◆ What you are asked to do: Look through the lines below for the word "will", and copy every line that has it.

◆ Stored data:
◇ ◇ ◇

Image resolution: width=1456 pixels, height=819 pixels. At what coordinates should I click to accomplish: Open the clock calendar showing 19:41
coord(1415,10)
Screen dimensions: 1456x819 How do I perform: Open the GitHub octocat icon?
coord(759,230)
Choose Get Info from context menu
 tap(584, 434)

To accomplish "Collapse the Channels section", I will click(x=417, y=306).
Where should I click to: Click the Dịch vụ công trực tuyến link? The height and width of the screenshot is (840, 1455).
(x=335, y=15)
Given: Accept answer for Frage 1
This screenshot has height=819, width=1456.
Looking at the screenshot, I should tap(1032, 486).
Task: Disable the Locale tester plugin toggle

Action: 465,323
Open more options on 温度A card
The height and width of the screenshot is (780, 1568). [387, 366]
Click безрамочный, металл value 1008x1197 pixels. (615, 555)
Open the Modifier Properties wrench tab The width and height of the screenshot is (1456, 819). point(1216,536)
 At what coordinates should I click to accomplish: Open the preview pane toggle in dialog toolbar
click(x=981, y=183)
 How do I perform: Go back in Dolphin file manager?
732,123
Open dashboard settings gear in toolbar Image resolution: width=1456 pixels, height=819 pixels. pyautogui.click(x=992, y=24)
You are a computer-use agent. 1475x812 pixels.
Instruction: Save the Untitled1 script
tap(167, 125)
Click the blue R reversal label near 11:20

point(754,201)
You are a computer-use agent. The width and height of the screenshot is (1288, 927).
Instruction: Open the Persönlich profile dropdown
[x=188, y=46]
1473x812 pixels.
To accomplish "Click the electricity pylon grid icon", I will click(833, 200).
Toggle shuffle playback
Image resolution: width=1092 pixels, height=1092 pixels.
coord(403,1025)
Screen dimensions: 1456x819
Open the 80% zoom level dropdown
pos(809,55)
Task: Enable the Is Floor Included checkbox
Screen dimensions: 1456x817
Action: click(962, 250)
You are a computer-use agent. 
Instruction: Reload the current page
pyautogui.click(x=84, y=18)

◇ ◇ ◇

◆ Response to the exercise:
To accomplish "Collapse the Channels section", I will click(x=417, y=306).
To accomplish "Click the electricity pylon grid icon", I will click(833, 200).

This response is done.